■ THE DATA ■

------------

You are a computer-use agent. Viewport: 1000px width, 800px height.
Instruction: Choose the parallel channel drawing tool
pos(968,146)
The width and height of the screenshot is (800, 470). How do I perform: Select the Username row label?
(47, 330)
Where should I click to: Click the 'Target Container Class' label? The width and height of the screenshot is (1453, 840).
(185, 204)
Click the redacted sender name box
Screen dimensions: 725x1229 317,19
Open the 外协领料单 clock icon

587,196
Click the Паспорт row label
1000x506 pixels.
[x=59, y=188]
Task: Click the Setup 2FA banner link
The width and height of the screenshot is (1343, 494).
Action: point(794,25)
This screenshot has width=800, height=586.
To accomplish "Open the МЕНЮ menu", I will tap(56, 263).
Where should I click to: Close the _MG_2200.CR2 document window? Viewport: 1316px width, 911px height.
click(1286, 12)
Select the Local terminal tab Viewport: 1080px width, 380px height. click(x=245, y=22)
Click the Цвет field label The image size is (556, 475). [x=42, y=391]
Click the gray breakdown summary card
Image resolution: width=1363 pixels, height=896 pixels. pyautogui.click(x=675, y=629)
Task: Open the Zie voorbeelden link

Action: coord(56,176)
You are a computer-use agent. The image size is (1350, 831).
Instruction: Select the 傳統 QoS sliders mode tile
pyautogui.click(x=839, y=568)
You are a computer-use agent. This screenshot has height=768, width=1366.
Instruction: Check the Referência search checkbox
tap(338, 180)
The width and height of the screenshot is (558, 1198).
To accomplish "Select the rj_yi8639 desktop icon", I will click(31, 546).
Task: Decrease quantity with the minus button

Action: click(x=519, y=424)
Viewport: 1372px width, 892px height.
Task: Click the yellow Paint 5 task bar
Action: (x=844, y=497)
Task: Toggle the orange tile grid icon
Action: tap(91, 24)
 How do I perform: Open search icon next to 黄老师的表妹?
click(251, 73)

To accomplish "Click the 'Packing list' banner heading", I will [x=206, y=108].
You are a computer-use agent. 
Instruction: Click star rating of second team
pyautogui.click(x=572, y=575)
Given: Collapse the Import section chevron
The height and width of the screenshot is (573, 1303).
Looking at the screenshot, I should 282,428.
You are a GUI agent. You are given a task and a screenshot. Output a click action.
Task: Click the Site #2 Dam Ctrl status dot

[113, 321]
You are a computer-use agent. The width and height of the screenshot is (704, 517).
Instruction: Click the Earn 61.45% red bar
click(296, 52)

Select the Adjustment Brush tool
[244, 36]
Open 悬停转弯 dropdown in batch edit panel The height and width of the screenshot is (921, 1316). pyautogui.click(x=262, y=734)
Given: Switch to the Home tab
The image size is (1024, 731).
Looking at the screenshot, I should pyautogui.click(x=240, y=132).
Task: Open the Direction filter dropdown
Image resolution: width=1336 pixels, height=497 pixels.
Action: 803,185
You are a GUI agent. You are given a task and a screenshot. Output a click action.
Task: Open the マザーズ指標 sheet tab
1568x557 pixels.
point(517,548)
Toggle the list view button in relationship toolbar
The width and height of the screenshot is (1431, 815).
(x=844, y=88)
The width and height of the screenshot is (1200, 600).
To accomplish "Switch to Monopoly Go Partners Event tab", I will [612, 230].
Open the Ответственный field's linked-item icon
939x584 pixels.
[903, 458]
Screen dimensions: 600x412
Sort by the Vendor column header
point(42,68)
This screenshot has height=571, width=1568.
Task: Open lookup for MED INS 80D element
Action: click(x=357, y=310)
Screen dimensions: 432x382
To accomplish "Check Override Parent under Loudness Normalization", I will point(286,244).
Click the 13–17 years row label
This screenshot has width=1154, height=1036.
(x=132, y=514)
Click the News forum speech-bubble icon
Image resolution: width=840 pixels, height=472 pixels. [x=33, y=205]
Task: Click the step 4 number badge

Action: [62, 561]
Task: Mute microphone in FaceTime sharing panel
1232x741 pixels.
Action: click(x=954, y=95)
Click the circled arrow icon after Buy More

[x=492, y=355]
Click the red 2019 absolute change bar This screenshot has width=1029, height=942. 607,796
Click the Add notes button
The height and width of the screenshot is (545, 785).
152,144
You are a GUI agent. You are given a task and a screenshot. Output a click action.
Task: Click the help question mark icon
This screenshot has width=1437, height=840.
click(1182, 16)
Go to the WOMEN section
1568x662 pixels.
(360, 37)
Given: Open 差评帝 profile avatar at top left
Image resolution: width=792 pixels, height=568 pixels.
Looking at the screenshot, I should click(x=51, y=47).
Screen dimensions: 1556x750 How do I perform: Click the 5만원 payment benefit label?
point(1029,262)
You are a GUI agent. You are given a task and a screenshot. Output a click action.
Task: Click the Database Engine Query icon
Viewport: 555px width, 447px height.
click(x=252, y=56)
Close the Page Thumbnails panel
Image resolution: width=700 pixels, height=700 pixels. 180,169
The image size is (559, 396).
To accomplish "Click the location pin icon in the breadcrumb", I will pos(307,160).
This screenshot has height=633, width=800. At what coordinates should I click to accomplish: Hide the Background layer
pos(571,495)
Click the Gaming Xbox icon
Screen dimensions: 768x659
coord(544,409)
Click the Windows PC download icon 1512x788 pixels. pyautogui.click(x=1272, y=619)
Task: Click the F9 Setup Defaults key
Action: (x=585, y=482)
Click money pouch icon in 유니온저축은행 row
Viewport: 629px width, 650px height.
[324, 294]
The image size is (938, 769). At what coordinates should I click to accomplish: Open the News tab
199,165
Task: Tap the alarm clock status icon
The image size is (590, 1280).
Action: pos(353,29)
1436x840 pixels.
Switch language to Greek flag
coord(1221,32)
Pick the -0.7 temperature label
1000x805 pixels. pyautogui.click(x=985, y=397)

------------

Please retype the data exactly as it stands, from its first line down to the line that contains "You are a computer-use agent. This", then stop.

■ OUTPUT OF THE TASK ■
You are a computer-use agent. Viewport: 1000px width, 800px height.
Instruction: Choose the parallel channel drawing tool
pos(968,146)
The width and height of the screenshot is (800, 470). How do I perform: Select the Username row label?
(47, 330)
Where should I click to: Click the 'Target Container Class' label? The width and height of the screenshot is (1453, 840).
(185, 204)
Click the redacted sender name box
Screen dimensions: 725x1229 317,19
Open the 外协领料单 clock icon

587,196
Click the Паспорт row label
1000x506 pixels.
[x=59, y=188]
Task: Click the Setup 2FA banner link
The width and height of the screenshot is (1343, 494).
Action: point(794,25)
This screenshot has width=800, height=586.
To accomplish "Open the МЕНЮ menu", I will tap(56, 263).
Where should I click to: Close the _MG_2200.CR2 document window? Viewport: 1316px width, 911px height.
click(1286, 12)
Select the Local terminal tab Viewport: 1080px width, 380px height. click(x=245, y=22)
Click the Цвет field label The image size is (556, 475). [x=42, y=391]
Click the gray breakdown summary card
Image resolution: width=1363 pixels, height=896 pixels. pyautogui.click(x=675, y=629)
Task: Open the Zie voorbeelden link

Action: coord(56,176)
You are a computer-use agent. The image size is (1350, 831).
Instruction: Select the 傳統 QoS sliders mode tile
pyautogui.click(x=839, y=568)
You are a computer-use agent. This screenshot has height=768, width=1366.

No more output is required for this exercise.